*** Supplied entries ***
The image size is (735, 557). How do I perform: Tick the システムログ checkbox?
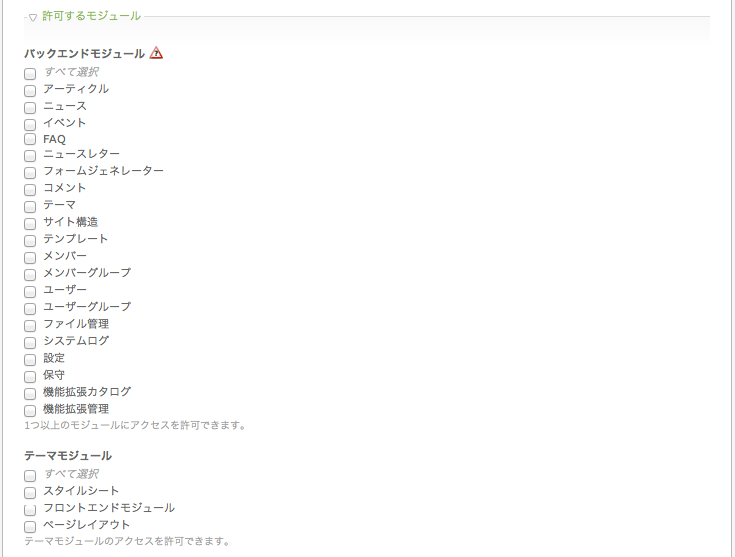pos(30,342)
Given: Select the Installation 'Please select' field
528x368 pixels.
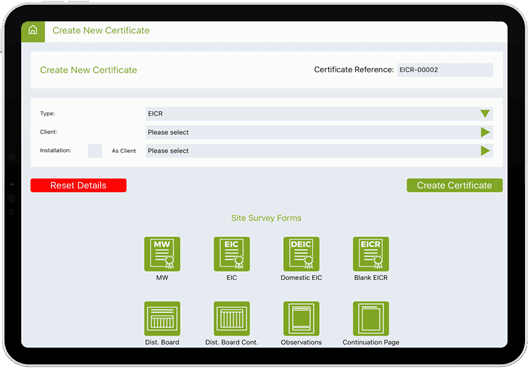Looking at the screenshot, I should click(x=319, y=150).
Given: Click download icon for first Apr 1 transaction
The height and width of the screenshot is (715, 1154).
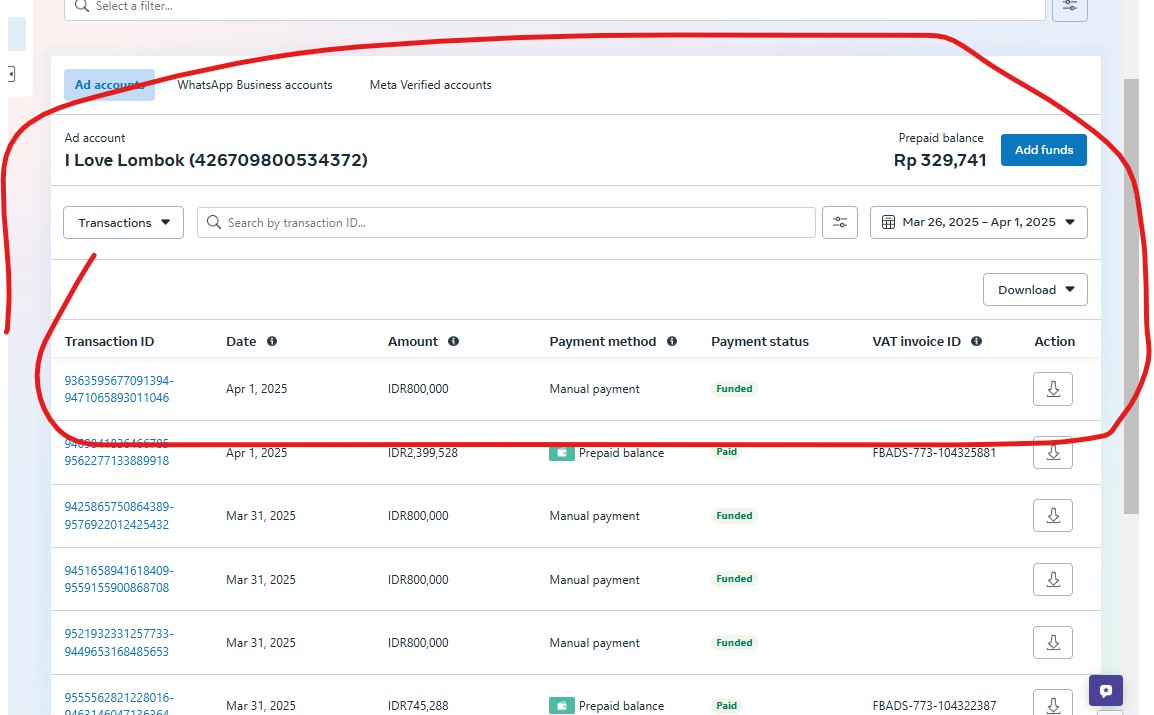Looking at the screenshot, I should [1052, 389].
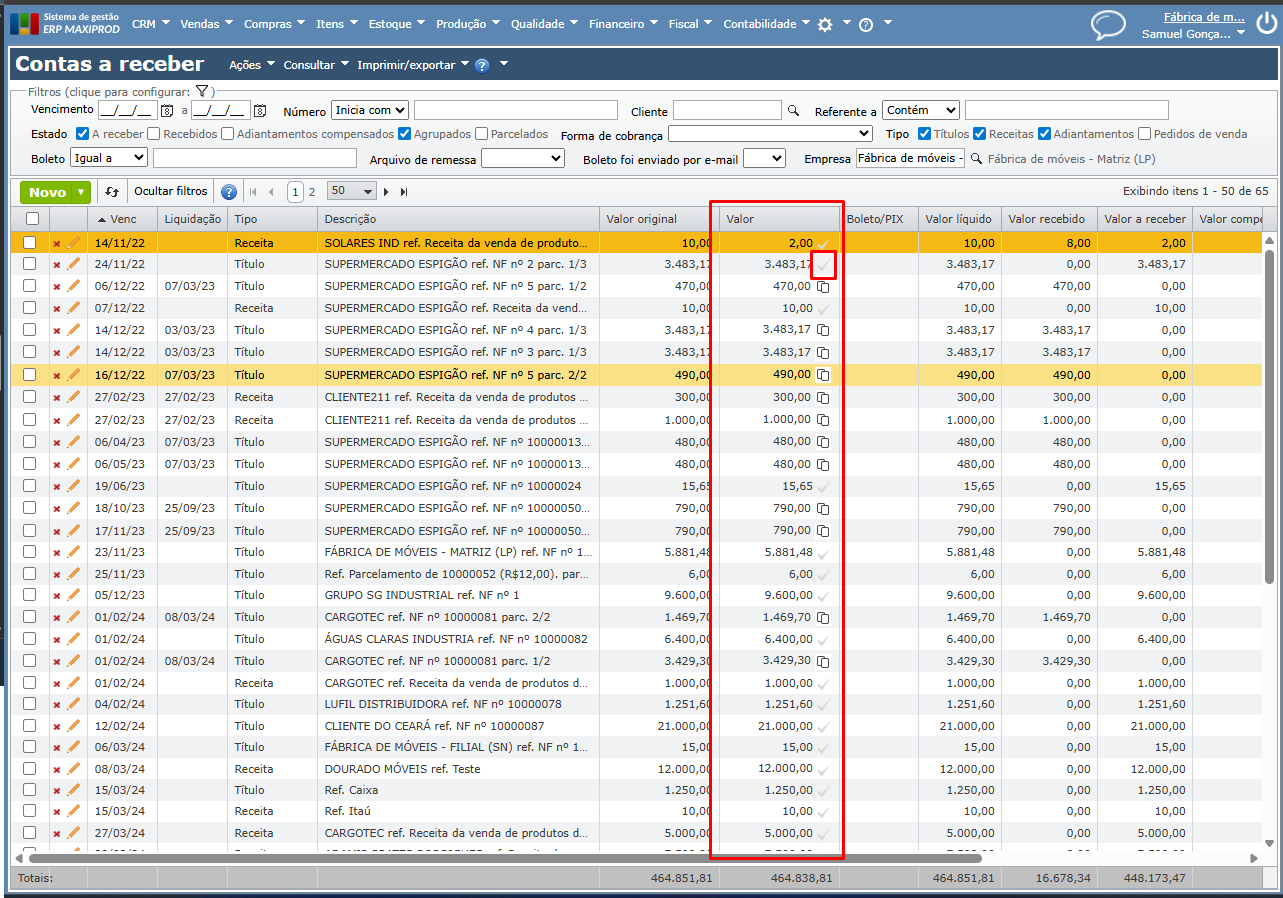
*** End of Supplied entries ***
• [What is expected]: Take the entries above and set them down exactly, minus the pictures.

• [Answer space]:
The image size is (735, 557). How do I perform: Tick the システムログ checkbox?
pos(30,342)
Given: Select the Installation 'Please select' field
528x368 pixels.
Looking at the screenshot, I should click(x=319, y=150).
Given: Click download icon for first Apr 1 transaction
The height and width of the screenshot is (715, 1154).
Looking at the screenshot, I should [1052, 389].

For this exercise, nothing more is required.